Cc: Itagaki Takahiro <itagaki(dot)takahiro(at)gmail(dot)com>, Andy Colson <andy(at)squeakycode(dot)net>, pgsql-hackers(at)postgresql(dot)org
Subject: Re: texteq/byteaeq: avoid detoast [REVIEW]
Date: 2011-01-17 15:22:51
Message-ID: 20110117152251.GA19587@tornado.leadboat.com
Views: Raw Message | Whole Thread | Download mbox | Resend email
Lists: pgsql-hackers

On Mon, Jan 17, 2011 at 07:35:52AM +0100, Magnus Hagander wrote:
> On Mon, Jan 17, 2011 at 06:51, Itagaki Takahiro
> <itagaki(dot)takahiro(at)gmail(dot)com> wrote:
> > On Mon, Jan 17, 2011 at 04:05, Andy Colson <andy(at)squeakycode(dot)net> wrote:
> >> This is a review of:
> >> https://commitfest.postgresql.org/action/patch_view?id=468
> >>
> >> Purpose:
> >> ========
> >> Equal and not-equal _may_ be quickly determined if their lengths are
> >> different. ? This _may_ be a huge speed up if we don't have to detoast.
> >
> > We can skip detoast to compare lengths of two text/bytea values
> > with the patch, but we still need detoast to compare the contents
> > of the values.
> >
> > If we always generate same toasted byte sequences from the same raw
> > values, we don't need to detoast at all to compare the contents.
> > Is it possible or not?
>
> For bytea, it seems it would be possible.
>
> For text, I think locales may make that impossible.

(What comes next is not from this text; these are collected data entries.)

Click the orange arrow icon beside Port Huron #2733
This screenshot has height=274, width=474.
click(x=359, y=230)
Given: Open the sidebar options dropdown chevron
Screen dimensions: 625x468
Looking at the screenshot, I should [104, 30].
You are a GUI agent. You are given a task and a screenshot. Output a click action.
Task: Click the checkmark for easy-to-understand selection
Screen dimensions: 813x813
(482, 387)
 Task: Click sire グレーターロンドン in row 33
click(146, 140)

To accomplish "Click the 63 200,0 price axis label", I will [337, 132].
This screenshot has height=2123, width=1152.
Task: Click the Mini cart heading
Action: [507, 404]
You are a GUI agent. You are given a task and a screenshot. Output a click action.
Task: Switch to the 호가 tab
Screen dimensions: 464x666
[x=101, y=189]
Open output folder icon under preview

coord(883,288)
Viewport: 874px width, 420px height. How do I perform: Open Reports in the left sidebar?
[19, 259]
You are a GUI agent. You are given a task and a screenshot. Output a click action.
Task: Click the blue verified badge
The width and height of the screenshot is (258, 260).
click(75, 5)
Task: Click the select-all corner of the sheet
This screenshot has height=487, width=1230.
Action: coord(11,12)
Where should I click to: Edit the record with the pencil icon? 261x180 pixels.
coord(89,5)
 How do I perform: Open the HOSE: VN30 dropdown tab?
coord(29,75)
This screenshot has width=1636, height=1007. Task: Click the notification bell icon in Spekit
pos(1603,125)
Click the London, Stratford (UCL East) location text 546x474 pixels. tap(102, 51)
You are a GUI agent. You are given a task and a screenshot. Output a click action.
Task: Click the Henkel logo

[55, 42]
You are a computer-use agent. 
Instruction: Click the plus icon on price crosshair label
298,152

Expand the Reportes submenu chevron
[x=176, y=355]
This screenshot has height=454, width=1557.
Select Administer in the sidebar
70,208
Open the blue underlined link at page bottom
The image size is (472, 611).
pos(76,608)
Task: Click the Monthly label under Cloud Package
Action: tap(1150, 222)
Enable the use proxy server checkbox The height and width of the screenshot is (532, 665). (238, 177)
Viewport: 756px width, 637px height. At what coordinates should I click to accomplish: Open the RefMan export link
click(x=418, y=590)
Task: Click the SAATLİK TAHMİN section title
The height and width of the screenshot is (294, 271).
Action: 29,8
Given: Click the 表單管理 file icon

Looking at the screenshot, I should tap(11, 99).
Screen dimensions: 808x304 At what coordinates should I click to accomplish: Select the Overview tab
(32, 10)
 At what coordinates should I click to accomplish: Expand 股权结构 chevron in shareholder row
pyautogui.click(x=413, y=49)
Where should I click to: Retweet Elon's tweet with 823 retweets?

Aren't there
> locale rules where two different characters can "behave the same" when
> comparing them? I know in Swedish at least w and v behave the same
> when sorting (but not when comparing) in some variants of the locale.
>
> In fact, aren't there cases where the *length test* also fails? I
> don't know this for sure, but unless we know for certain that two
> different length strings can never be the same *independent of
> locale*, this whole patch has a big problem...

Just to be clear, the code already has these length tests today. This patch
just moves them before the detoast.


From: Noah Misch <noah(at)leadboat(dot)com>
To: Magnus Hagander <magnus(at)hagander(dot)net>
Cc: Itagaki Takahiro <itagaki(dot)takahiro(at)gmail(dot)com>, KaiGai Kohei <kaigai(at)ak(dot)jp(dot)nec(dot)com>, Andy Colson <andy(at)squeakycode(dot)net>, pgsql-hackers(at)postgresql(dot)org
Subject: Re: texteq/byteaeq: avoid detoast [REVIEW]
Date: 2011-01-17 15:28:27
Message-ID: 20110117152827.GB19587@tornado.leadboat.com
Views: Raw Message | Whole Thread | Download mbox | Resend email
Lists: pgsql-hackers

On Mon, Jan 17, 2011 at 11:05:09AM +0100, Magnus Hagander wrote:
> On Mon, Jan 17, 2011 at 09:13, Itagaki Takahiro
> <itagaki(dot)takahiro(at)gmail(dot)com> wrote:
> > 2011/1/17 KaiGai Kohei <kaigai(at)ak(dot)jp(dot)nec(dot)com>:
> >> Are you talking about an idea to apply toast id as an alternative key?
> >
> > No, probably. I'm just talking about whether "diff -q A.txt B.txt" and
> > "diff -q A.gz ?B.gz" always returns the same result or not.

Interesting.

> > ... I found it depends on version of gzip. So, if we use such logic,
> > we cannot improve toast compression logic because the data is migrated
> > by pg_upgrade.
>
> Yeah, that might be a bad tradeoff.
>
> I wonder if we can trust the *equality* test, but not the inequality?
> E.g. if compressed(A) == compressed(B) we know they're the same, but
> if compressed(A) != compressed(B) we don't know they're not they still
> might be.

Exactly.

> I guess with two different versions or even completely different
> algorithms we could end up with exactly the same compressed value for
> different plaintexts (it's not a cryptographic hash after all), so
> that's probably not an acceptable comparison either.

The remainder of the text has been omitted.